■ Records to use:
=== Section Start ===

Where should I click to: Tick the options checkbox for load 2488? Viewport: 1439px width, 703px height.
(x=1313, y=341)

=== Section End ===
=== Section Start ===

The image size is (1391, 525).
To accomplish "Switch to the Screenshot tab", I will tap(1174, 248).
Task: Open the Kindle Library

=== Section End ===
=== Section Start ===

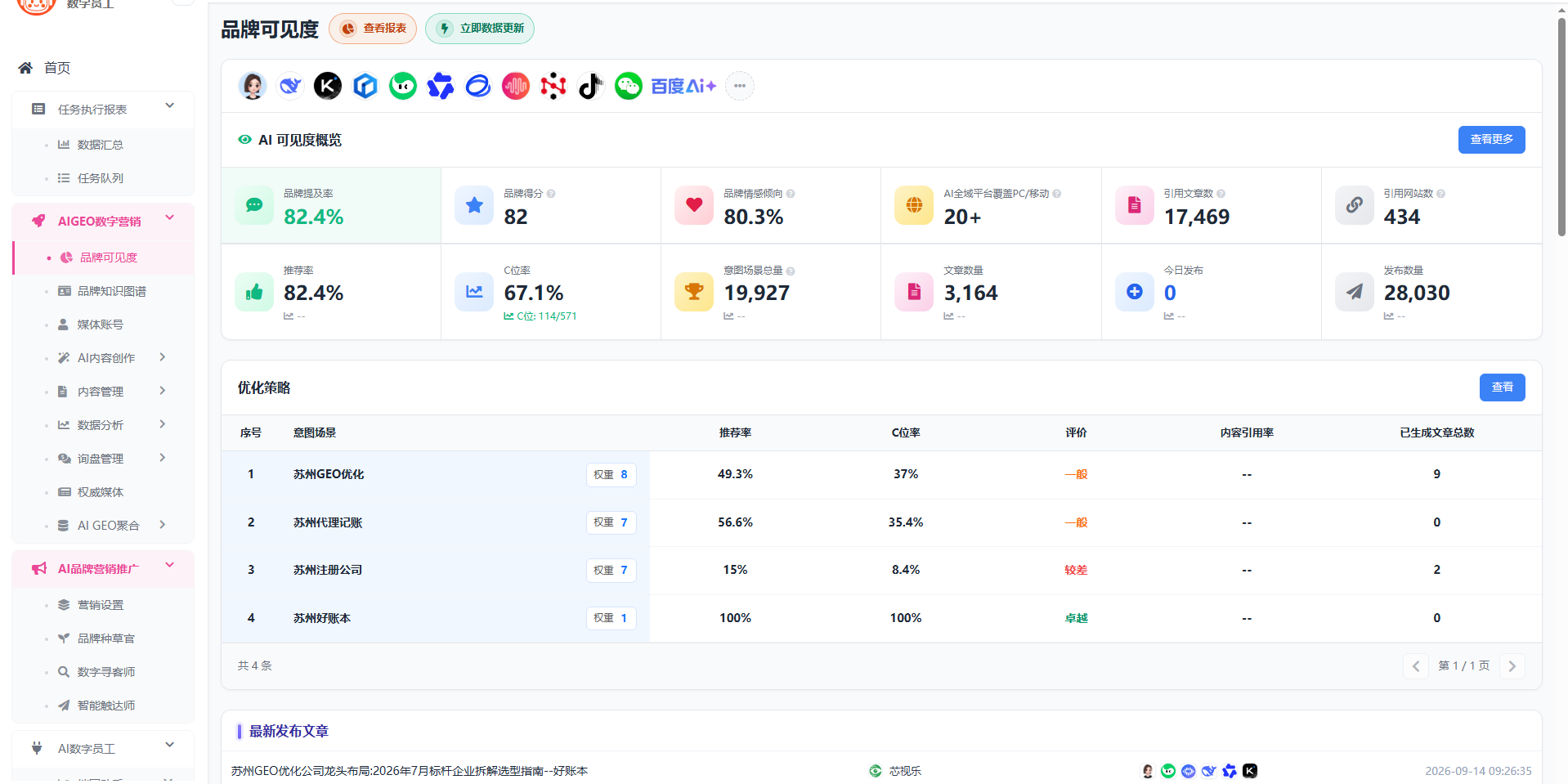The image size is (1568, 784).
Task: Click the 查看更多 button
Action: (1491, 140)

=== Section End ===

■ Problem: Where the listing above reaches the line that contains "The image size is (1391, 525).", start retyping, and finish with the line that contains "Task: Open the Kindle Library"; reproduce those lines exactly and no others.

■ Solution:
The image size is (1391, 525).
To accomplish "Switch to the Screenshot tab", I will tap(1174, 248).
Task: Open the Kindle Library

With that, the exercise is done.